The dainty appearance of these animals is deceiving. Hydroids are carnivores, using their nematocyst-laden feeding tentacles, positioned along their "branches", to sting and catch passing shrimp, worms and animal plankton.
These stinging nematocysts also discharge venom into human skin upon contact. Hydroid stings are fairly common among people who clean fouled boat bottoms. Also, scuba divers sometimes get hydroid stings by accidentally brushing up against a colony, like I did during the a diving  incident.

 Hydroids can cause other trouble. In 1955, pieces of hydroid colonies were dislodged from rocks during construction of a pier in a Harbor. Project workers, who often were standing in the water, were plagued by these drifting remnants that got caught under their clothing,resulting in stings that felt like fire ants.
Most hydroid stings almost immediately produce small red bumps that remain itchy and painful for hours. Sometime victims feel a prickly stinging sensation. This rash can last up to 10 days. Skin with hair on it usually has less reaction than bare skin. More-severe sting reactions are blisters, swelling and hives.
No cure exists. Rinse the sting with water, preferably hot, to wash away any adhering nematocysts, then apply ice for pain. For persistent itching or skin rash, try 1 percent hydrocortisone ointment four times a day, and one or two 25 milligram diphenhydramine (Benadryl) tablets every six hours. Diphenhydramine may cause drowsiness so don't drive, swim or surf after taking this medication. Both these drugs are sold without prescription.

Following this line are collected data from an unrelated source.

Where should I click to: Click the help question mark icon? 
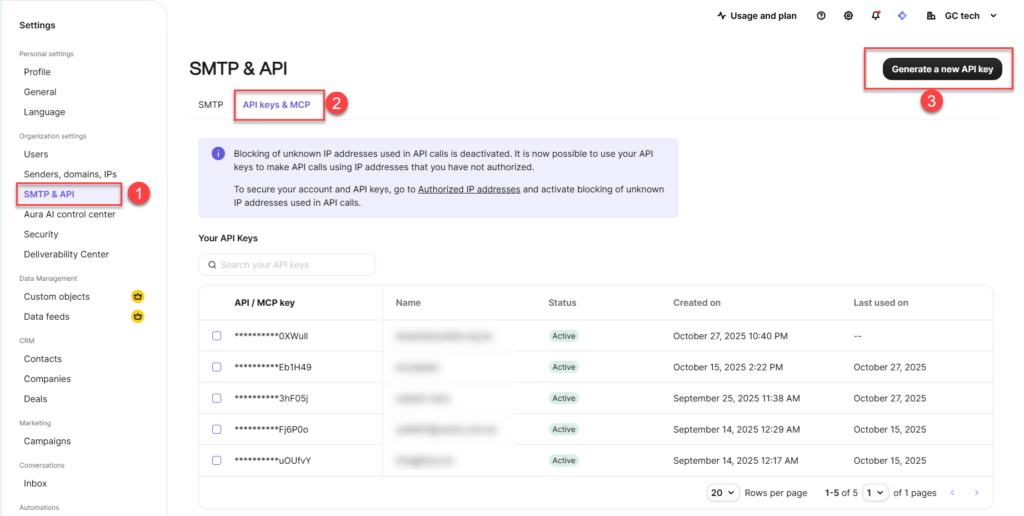pyautogui.click(x=821, y=16)
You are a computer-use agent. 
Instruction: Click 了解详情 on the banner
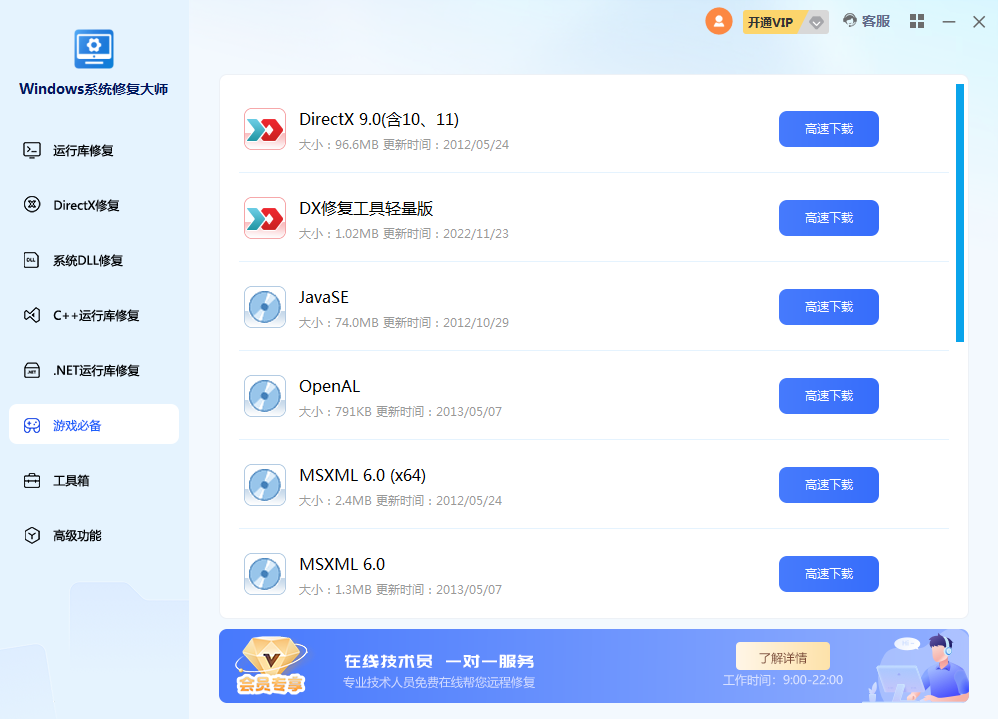tap(782, 657)
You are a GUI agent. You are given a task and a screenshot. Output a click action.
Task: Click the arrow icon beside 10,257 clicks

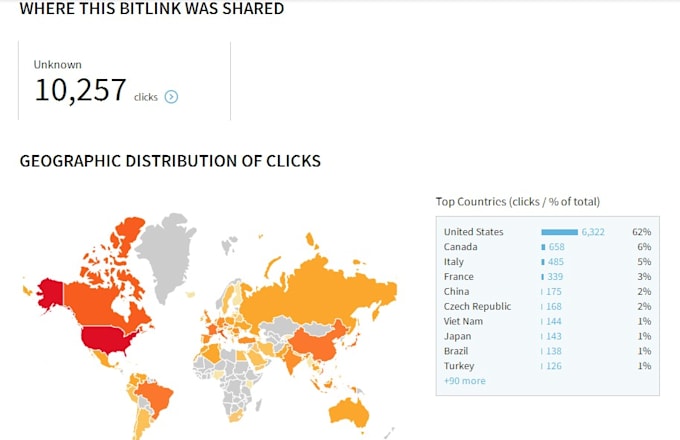[171, 97]
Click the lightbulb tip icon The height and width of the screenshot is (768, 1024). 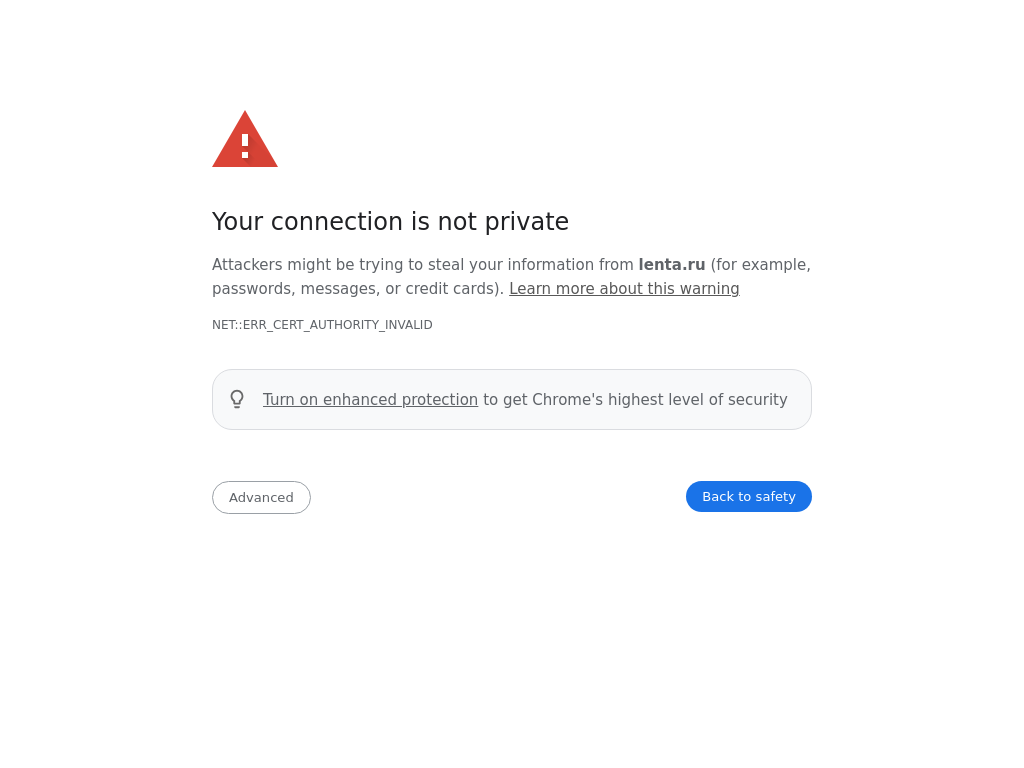(x=237, y=399)
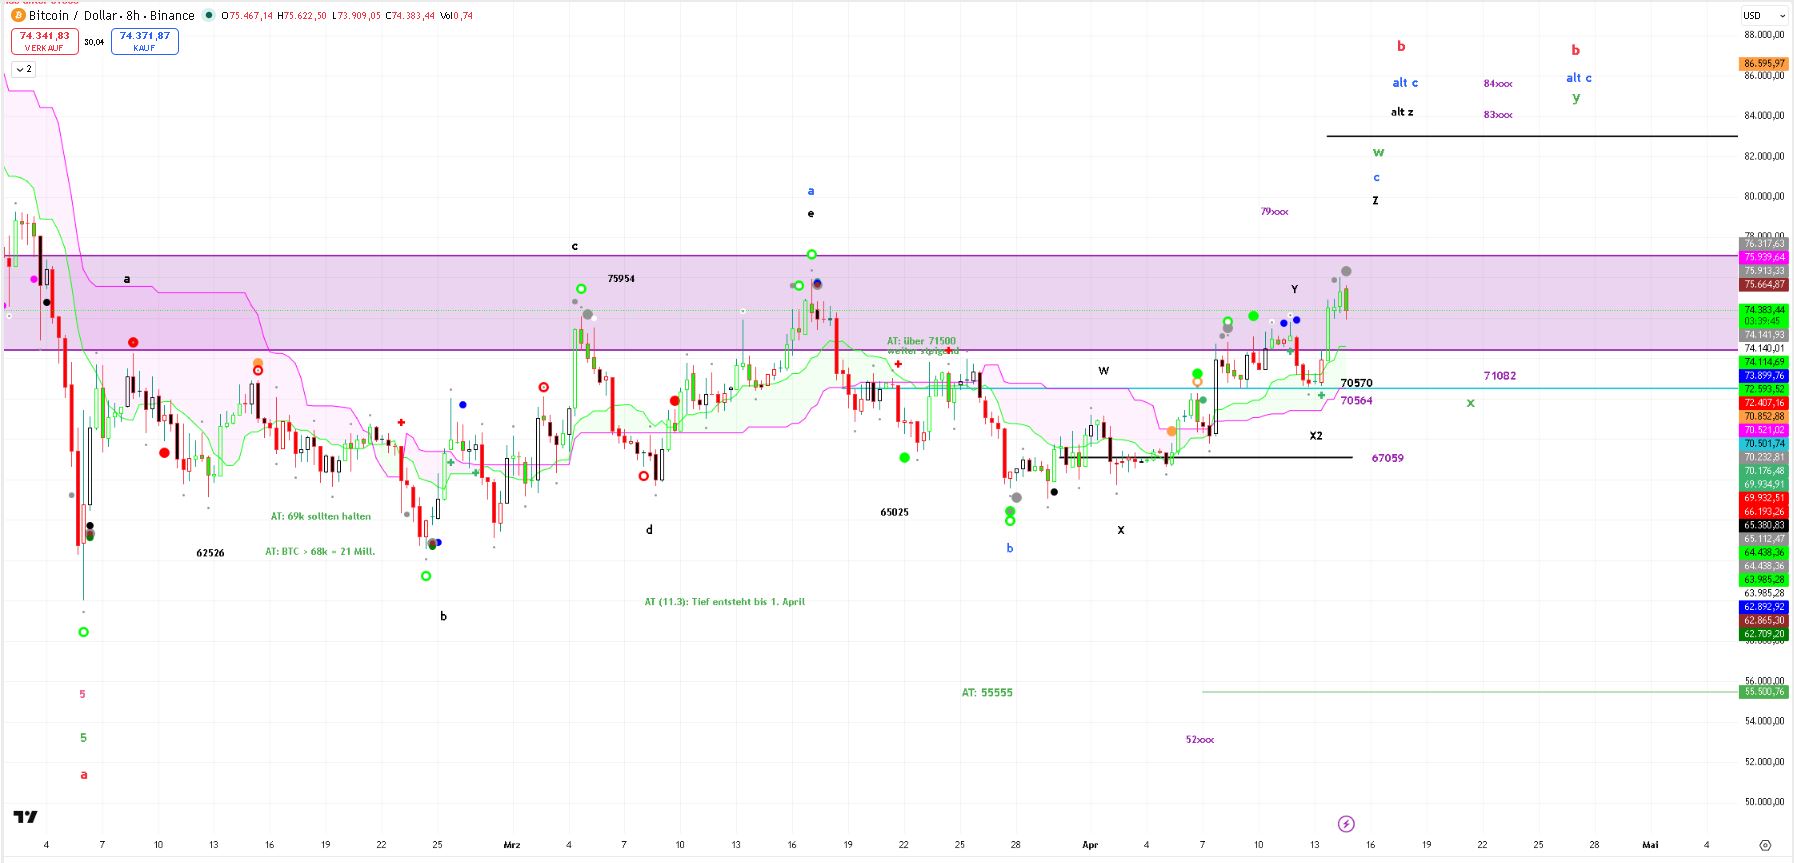Click the green market status dot
1794x863 pixels.
[208, 15]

If you encounter anything that resembles a fern like plant,dont touch it.Its actually an animal,A coral.
 Sometimes the hydroids are so filament like thin you cannot see it,Very common in rocky crevasses or on the side of old wrecks or inside swim throughs and underwater caves,Just takes a tiny graze with your bare flesh and the stinging pain will be felt instantly.

Crown of thorns

This predator starfish feeds mainly on corals,like the urchin it belongs to the starfish family,but the thorns have venom that is even though not fatal when spiked but the pain is excrutiatingly hard to bear.They like to hide away in daytime in coral nooks and crannies.